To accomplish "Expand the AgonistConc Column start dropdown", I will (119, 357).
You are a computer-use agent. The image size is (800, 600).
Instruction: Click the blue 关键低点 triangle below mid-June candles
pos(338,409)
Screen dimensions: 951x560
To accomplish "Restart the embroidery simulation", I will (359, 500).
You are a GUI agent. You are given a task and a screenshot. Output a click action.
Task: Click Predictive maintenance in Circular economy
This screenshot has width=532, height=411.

+ + + +

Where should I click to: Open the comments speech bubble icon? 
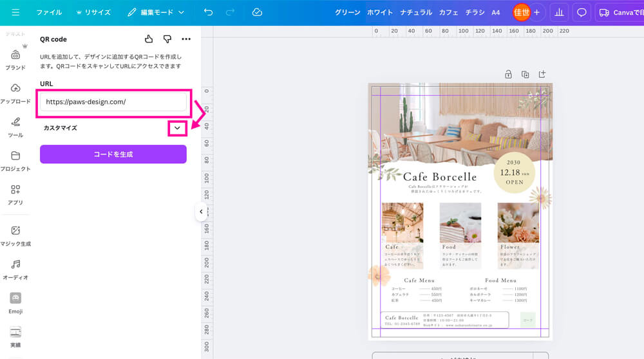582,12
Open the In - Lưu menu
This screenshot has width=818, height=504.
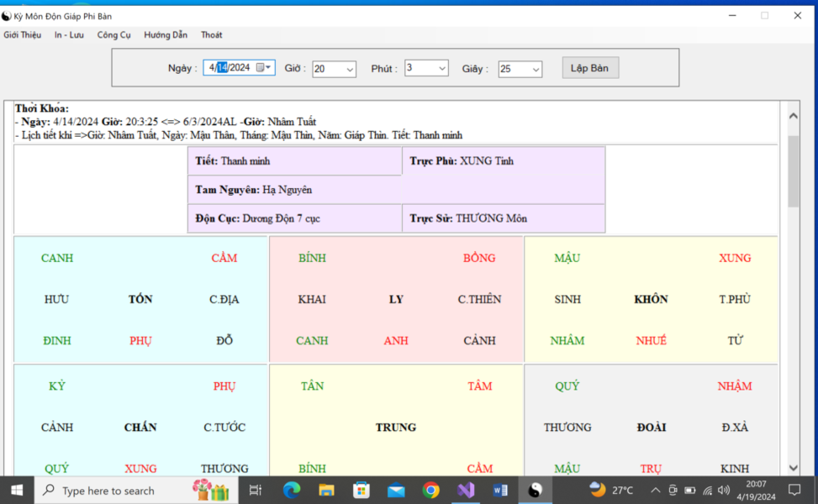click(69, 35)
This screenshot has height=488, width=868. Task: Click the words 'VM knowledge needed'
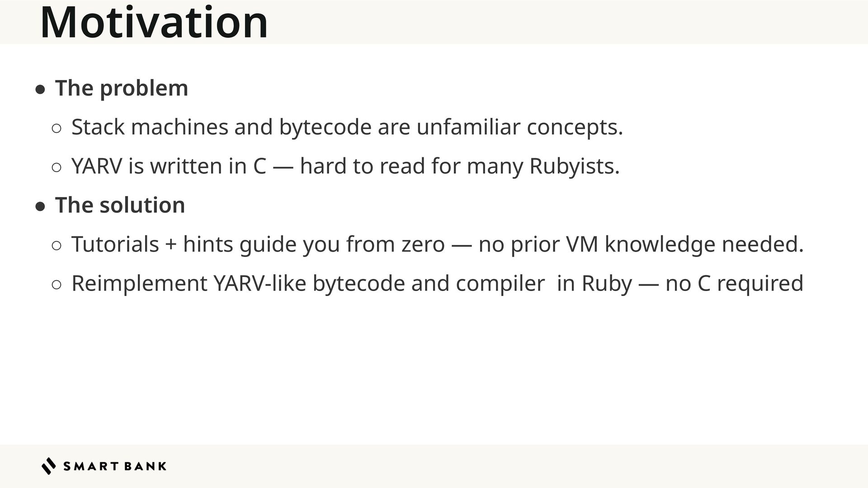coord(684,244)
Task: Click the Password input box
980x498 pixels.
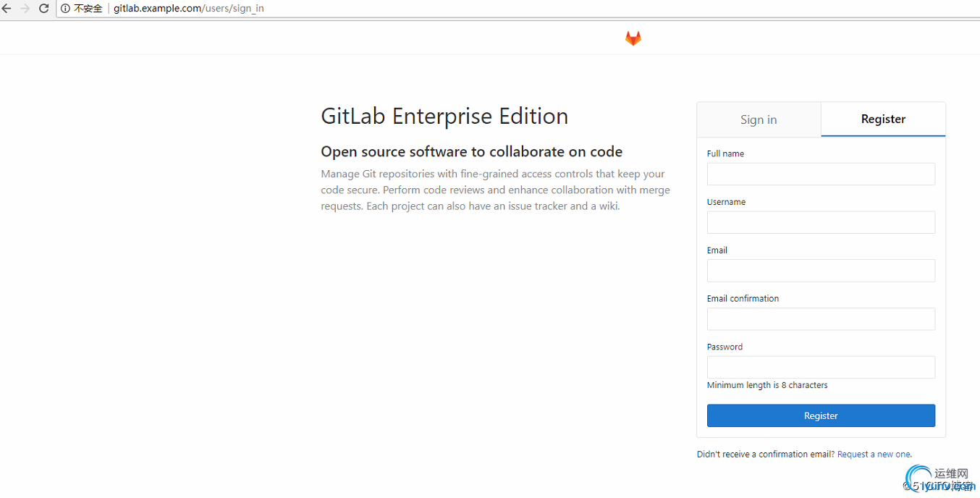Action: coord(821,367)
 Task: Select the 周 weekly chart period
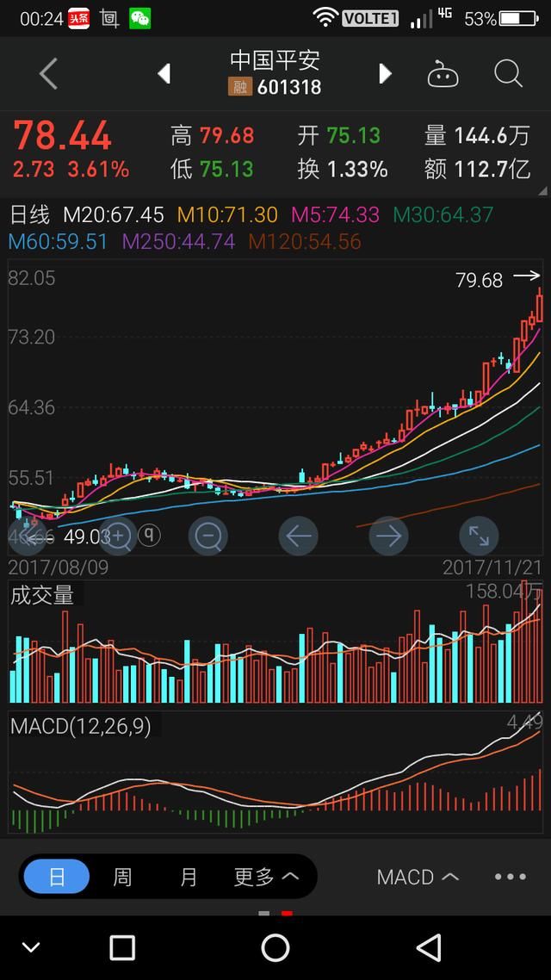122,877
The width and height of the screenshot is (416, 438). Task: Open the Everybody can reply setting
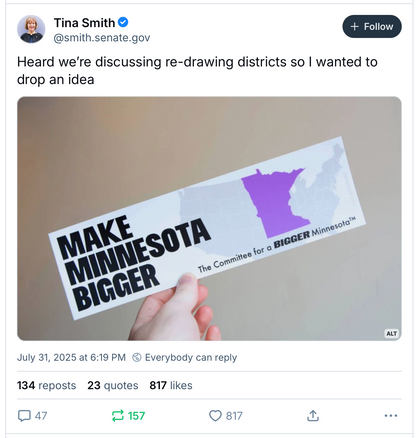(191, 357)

+ + + +

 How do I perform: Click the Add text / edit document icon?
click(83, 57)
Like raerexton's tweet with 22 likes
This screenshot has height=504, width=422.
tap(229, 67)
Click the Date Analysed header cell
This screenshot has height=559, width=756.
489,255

+ + + +

[Work to complete]: Output the lines above exactly, but only those between the line holding "Instruction: Click the" and the line holding "You are a GUI", inclusive.

[Reply to the exercise]:
Instruction: Click the blue 关键低点 triangle below mid-June candles
pos(338,409)
Screen dimensions: 951x560
To accomplish "Restart the embroidery simulation", I will (359, 500).
You are a GUI agent. You are given a task and a screenshot. Output a click action.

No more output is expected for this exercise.